**BLOC DE TEXTE**
Après une première expérience en 2005, avec deux textes courts, difficiles et forts, Nicolas Brimeux et la Troupe du Globe sont revenus à Avignon, cette fois pour toute la durée du Festival. Ils jouent Beckett, « Premier amour », son premier texte en français qu’ils ont adapté pour la scène. Le plateau est vide, le comédien face à son public; à ses côtés Bernard Demesttre intervient ponctuellement. « Premier amour est un éloge de la tentative et de l’expérience », commente Nicolas Brimeux, qui rappelle que Samuel Beckett a expérimenté tout au long de son travail. Impressions contrastées à l’issue du spectacle : huis-clos envoûtant pour certains spectateurs, trop grande proximité avec le comédien pour d’autres, dans le récit parfois pervers d’un amour infiniment égoïste. Si Nicolas Brimeux déploie toujours un immense talent oratoire, l’exiguité des lieux semble avoir quelque peu altéré la « chorégraphie » de sa prestation. A revoir, donc dans une salle plus vaste !
Les amateurs sont nombreux à Avignon, et viennent parfois de loin, telle la compagnie Signes en scène (Île de La Réunion, lire cet article). Composée de sourds et d’entendants, elle présentait Signe d’amour, une pièce dont le texte a été élaboré en commun et conte un aspect de leur cohabitation parfois conflictuelle : une jeune femme sourde qui vit chez ses parents, Lise (Elise Vedder), veut faire du théâtre. Son père (excellent Jean-Jacques Guerrini), également sourd, s’y oppose puis finit par accepter sous la pression de la mère entendante (Cathy Guerrini). Lise suit des cours auprès d’un professeur (Philippe Borel) qui tombe sous son charme, mais c’est auprès d’un directeur de théâtre, Henry (André Morin), qu’elle croisera l’amour. Drame : il n’est pas sourd, le père ne veut pas de cette liaison, il dissimule les lettres qu’Henry envoie à Lise, oubliant que lui, sourd, a jadis épousé par amour une entendante ! Famille et amis viendront à bout de l’opposition paternelle, qui ouvrira enfin son esprit quand son futur gendre lui parlera dans une langue des signes qu’il a commencé à apprendre. Signes en scène, dont c’est la première création, délivre dans cette pièce un message de main tendue entre deux mondes qui s’ignorent trop souvent. Au-delà des maladresses et des faibles moyens inhérents à une troupe amateur, Signe d’amour montre les peurs et les angoisses engendrées par les difficultés de communication et l’enfermement qu’elles génèrent que ce soit chez les sourds ou les entendants.

**LISTE**
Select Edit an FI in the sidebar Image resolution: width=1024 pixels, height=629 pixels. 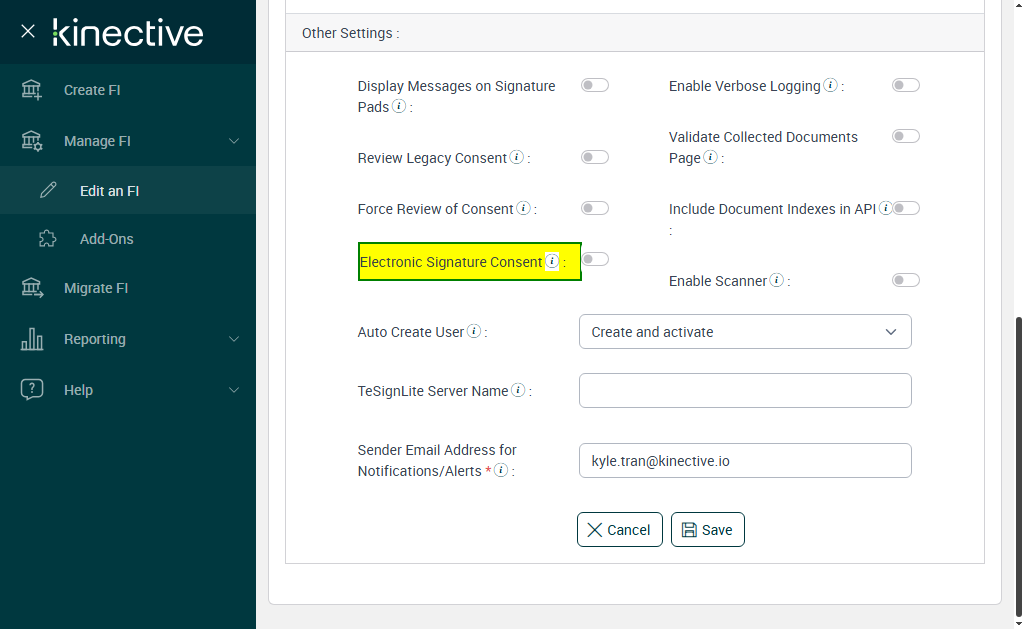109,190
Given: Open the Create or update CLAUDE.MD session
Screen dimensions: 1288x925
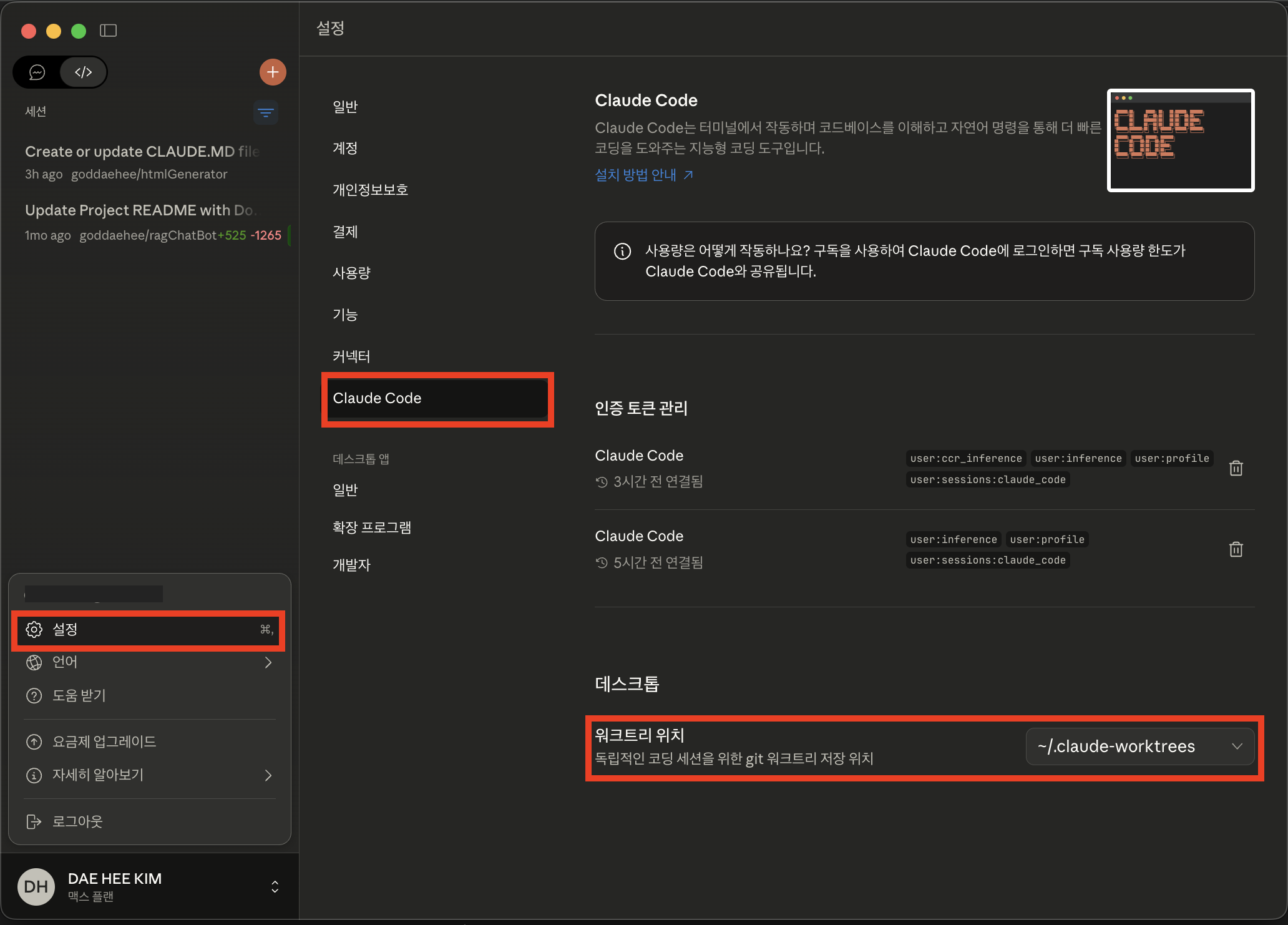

--

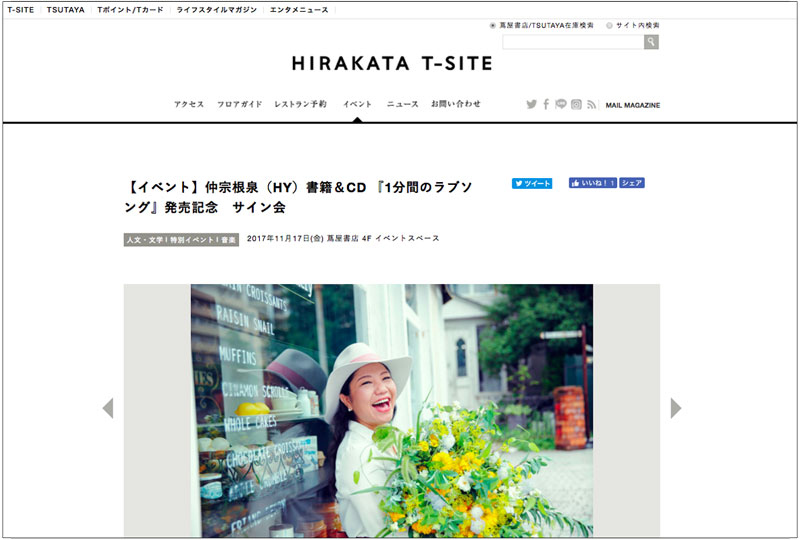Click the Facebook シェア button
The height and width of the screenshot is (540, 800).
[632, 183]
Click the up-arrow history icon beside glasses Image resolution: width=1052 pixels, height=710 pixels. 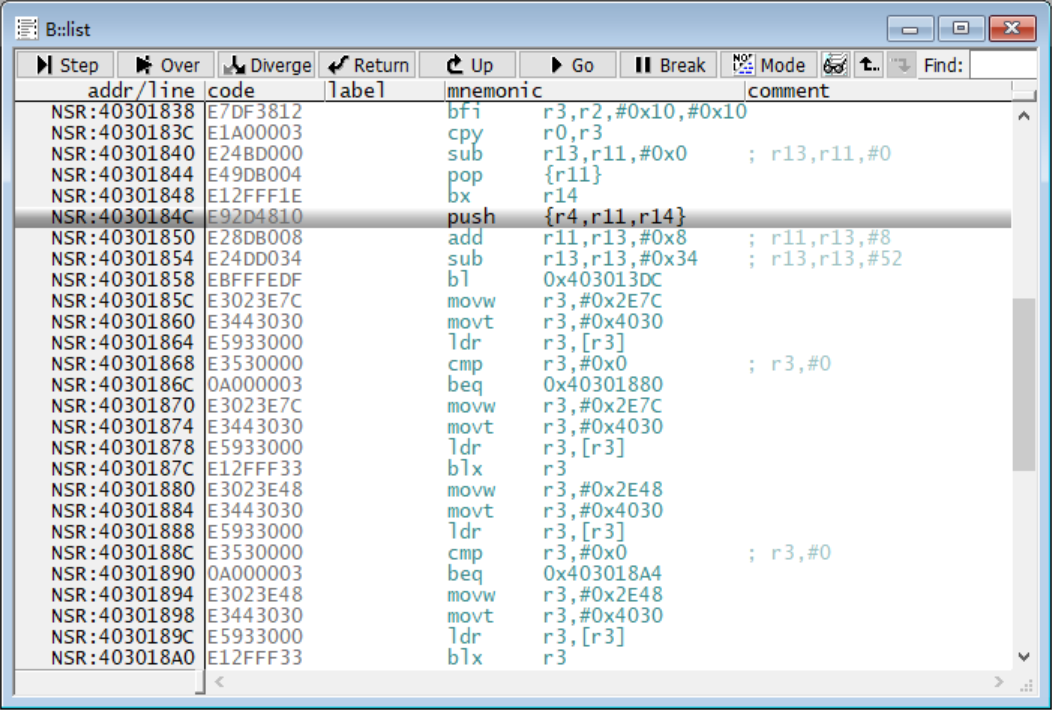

**À FAIRE**
1: Résumez s'il vous plaît le paragraphe du bloc de texte qui commence par « Les amateurs sont nombreux à Avignon » en conservant ses faits principaux.
2: D'après le bloc de texte, quelle œuvre de Beckett Nicolas Brimeux et la Troupe du Globe jouent-ils à Avignon ?

**CORRIGÉ**
1: Venue de l'île de La Réunion, la compagnie amateur Signes en scène, composée de sourds et d'entendants, présente à Avignon Signe d'amour, sa première création, écrite en commun. Lise, jeune femme sourde, veut faire du théâtre malgré l'opposition de son père sourd, qui cède sous la pression de la mère entendante. Elle tombe amoureuse d'Henry, un directeur de théâtre entendant. Le père refuse cette liaison et cache les lettres d'Henry, mais il finit par accepter lorsque son futur gendre lui parle en langue des signes. Malgré des maladresses et de faibles moyens, la pièce tend la main entre deux mondes et montre les peurs et l'enfermement que créent les difficultés de communication.

2: Ils jouent « Premier amour », le premier texte de Beckett en français, qu'ils ont adapté pour la scène.